Ad watchdog says same sex kisses are okay
Complaints over a Medibank Private ad featuring same sex couples kissing on TV have been rejected by the advertising watchdog, saying such scenes were in the context of “a broad range of loving relationships”.
The Advertising Standards Bureau received complaints about a number of elements of the ad, which features a range of different settings, including a mother breastfeeding, a woman cuddling a dog and the images of a same sex couples kissing, embracing and moving away from implied kissing.
In complaints to the ASB, critics claimed that the scenes in the ad were offensive to Christian values.
“I wouldn’t let my young children watch a show with homosexual couples on it, but how am I supposed to censor advertisements? It is totally inappropriate and it pushes someone else’s accepted values on to my family.

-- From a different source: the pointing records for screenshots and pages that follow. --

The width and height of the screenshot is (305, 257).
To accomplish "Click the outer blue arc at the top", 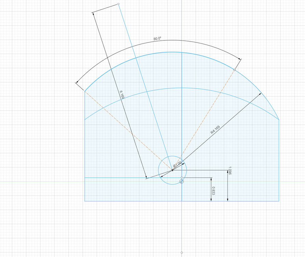I will [x=181, y=51].
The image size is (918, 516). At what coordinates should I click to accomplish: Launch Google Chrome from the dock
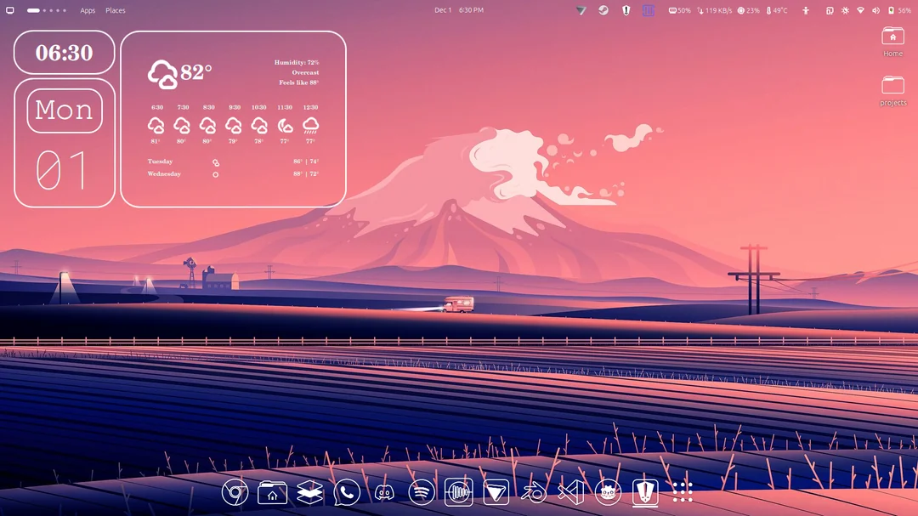(235, 491)
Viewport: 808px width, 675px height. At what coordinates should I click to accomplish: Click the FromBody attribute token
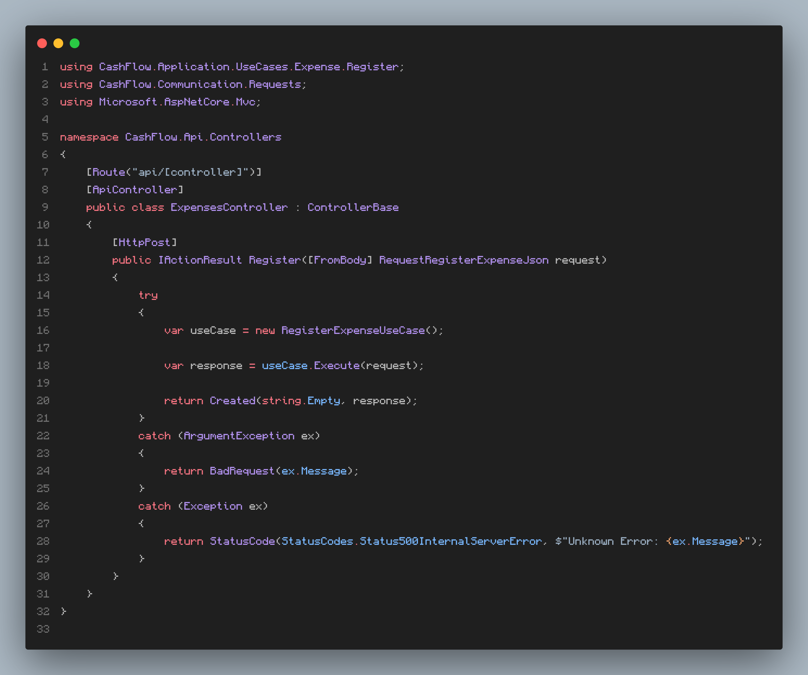[340, 260]
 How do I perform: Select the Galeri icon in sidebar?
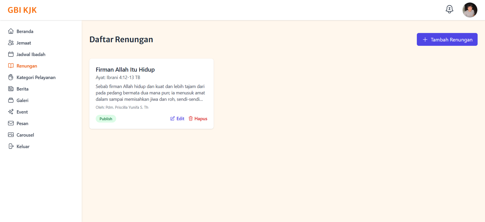[11, 100]
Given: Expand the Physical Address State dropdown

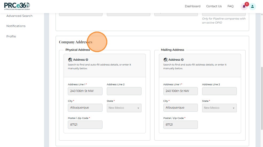Looking at the screenshot, I should (x=124, y=108).

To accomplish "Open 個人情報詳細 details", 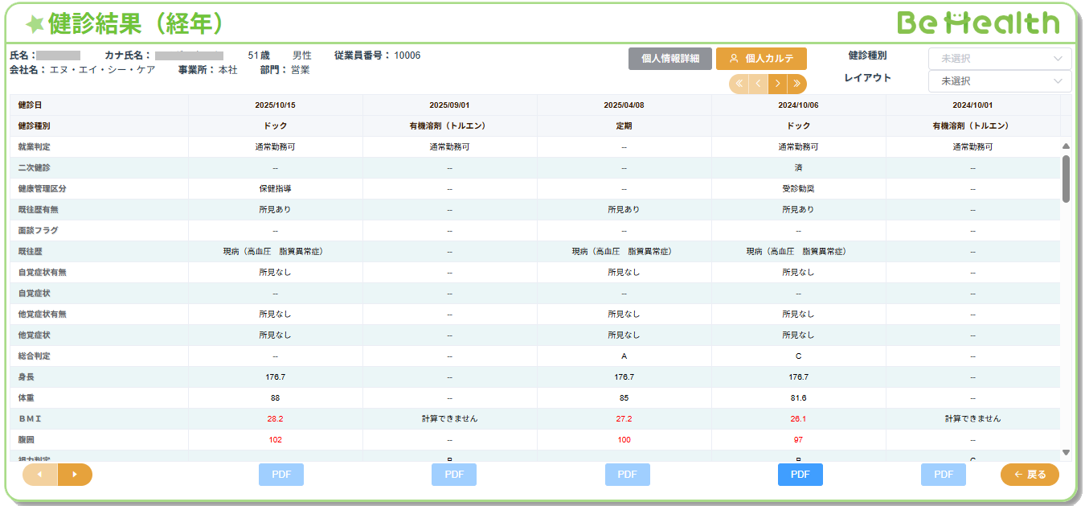I will (x=670, y=59).
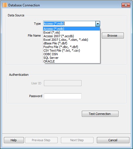Cancel the database connection wizard
The image size is (133, 149).
(113, 140)
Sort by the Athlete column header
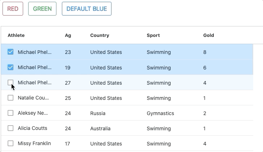Screen dimensions: 263x152 tap(16, 35)
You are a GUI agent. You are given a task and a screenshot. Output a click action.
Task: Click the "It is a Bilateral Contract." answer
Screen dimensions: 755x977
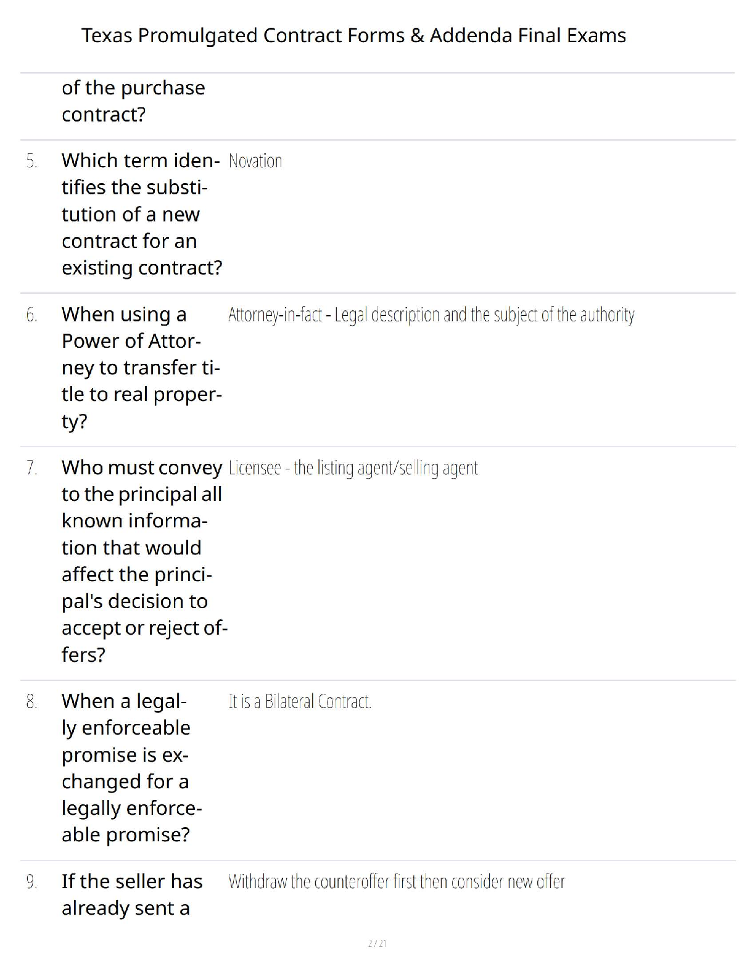click(300, 701)

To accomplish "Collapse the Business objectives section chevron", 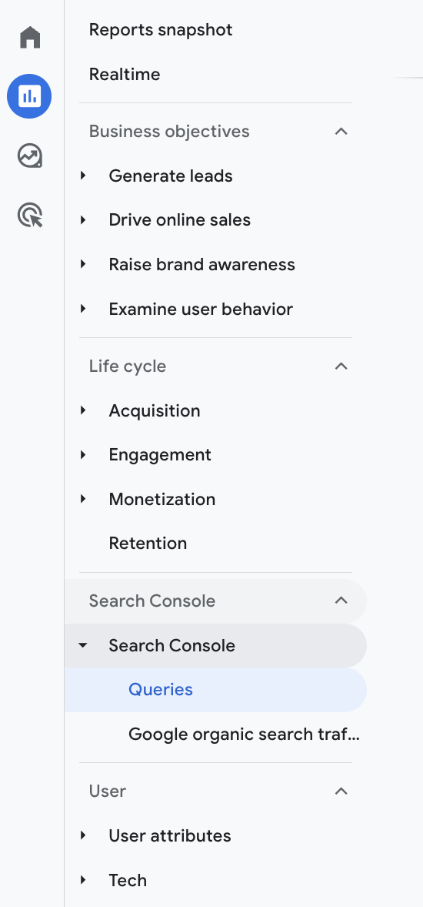I will pos(341,132).
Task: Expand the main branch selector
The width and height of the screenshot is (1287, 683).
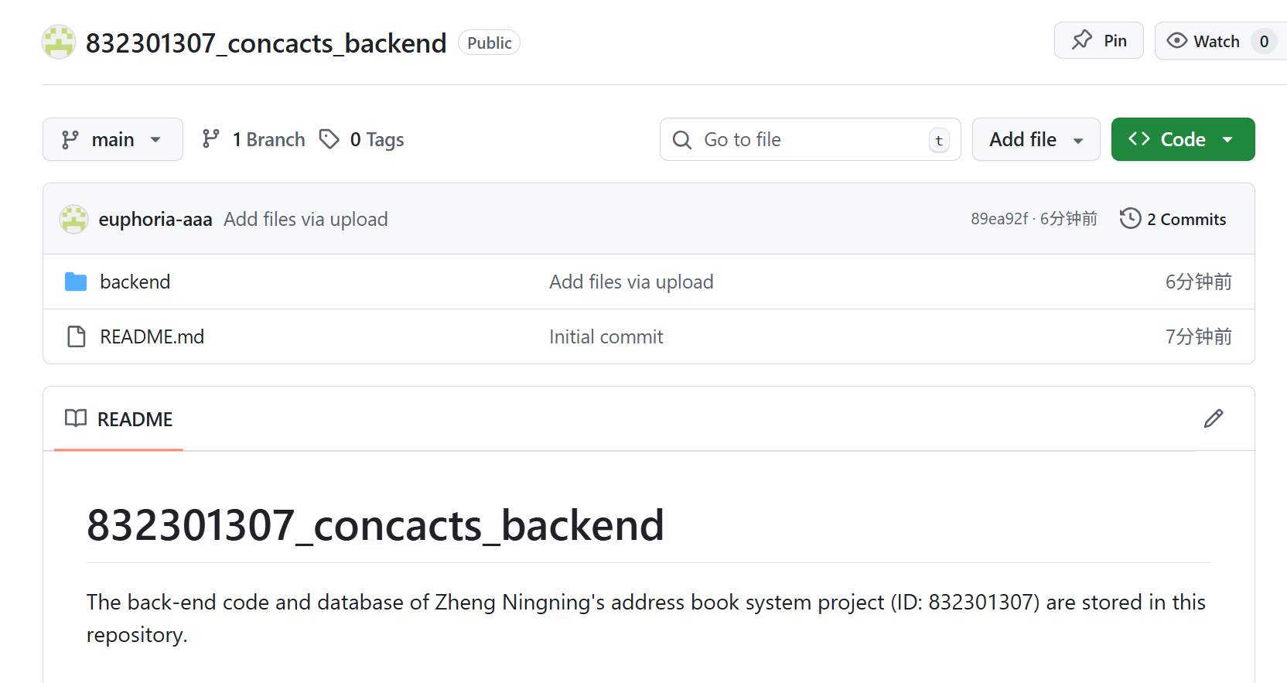Action: [113, 139]
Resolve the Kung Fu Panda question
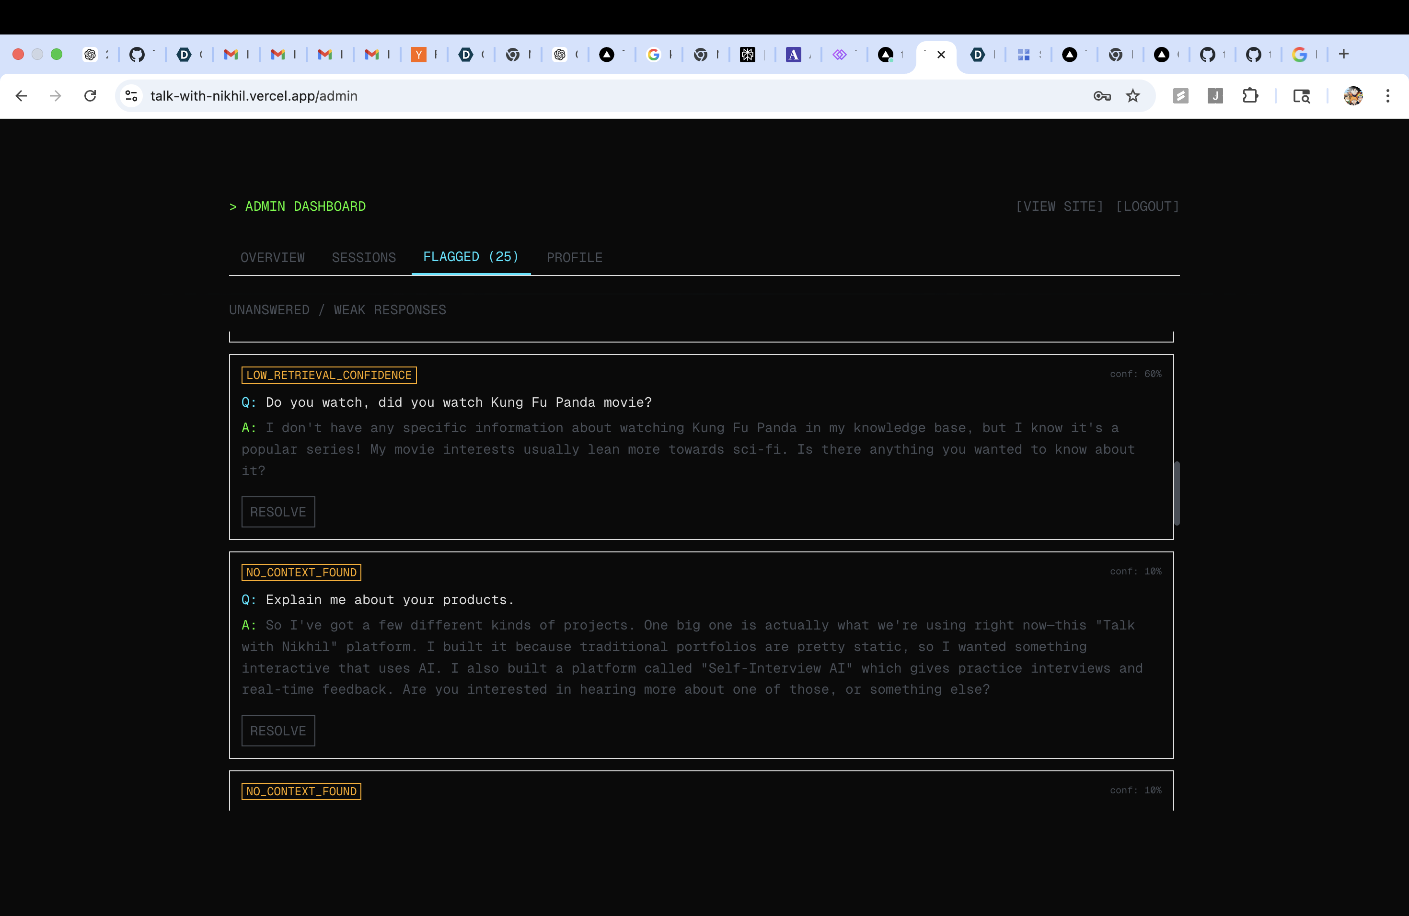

As a Christian do I have to keep the television turned off?,” one complaint said.
Another said that the ads breached the boundaries of what is acceptable on TV.
“I don’t mind seeing my daughter breastfeed her babies – I do object to seeing strangers breastfeeding in an advertisement on my TV in my own home. There are boundaries – I would not join Medibank if they are going to advertise like this – not necessary,” the complaint said.
Medibank Private responded to the complaints, saying it was a “documentary-style” TV commercial.
“Our decision to include same sex couples in our advertising stems from the fact that we have been providing health insurance to the Australian population for over 39 years, and do not exclude anyone based on their sexual orientation,” it said in its response to the ASB.
However, the ASB rejected all complaints saying that the ad was reflective of the broad pallette of Australian society.
“The Board considered that the image of the woman feeding her baby is very brief and is a depiction that does not expose the woman’s nipple or any nudity and is a modest and realistic depiction of how women feed their babies,” the determination said.
“Some members of the community might be uncomfortable with images of men kissing men, or women kissing women, but (the board) considered that the depictions of kissing in the advertisement are very brief and are not sexualised or shown to lead to any further intimacy.”
While the ASB dismissed the complaints against the Medibank Private ad, it upheld a complaint against a framing company company’s truck-side advertising, which suggested “we can shoot your wife”.
Complaints to the ASB said that the advertising was “sexist and violent”.
The full ad read: “We can shoot your wife and frame your mother-inlaw. If you want, we can hang them too!”
The company, Fantastic Framing, responded that the line was a humorous take on photography, framing and hanging.
“The reaction we get from our customers that it is very funny and it is relating to marriage and picture frames. Lots of people came to us and said ‘Funny we like it … very smart’.”
In its adjudication the ASB said a minority of the board agreed that the words “shoot”, “frame” and “hang” had generally accepted double meanings and could be considered humorous.
“The majority of the board, however, noted that while this play on words has been used for many years the board considered that the intended humour has now worn off and the double meaning of the advertisement is not relevant in contemporary society given the high level of community concern with regards to violence towards women.”
The complaint was upheld and the advertiser has agreed to end the campaign.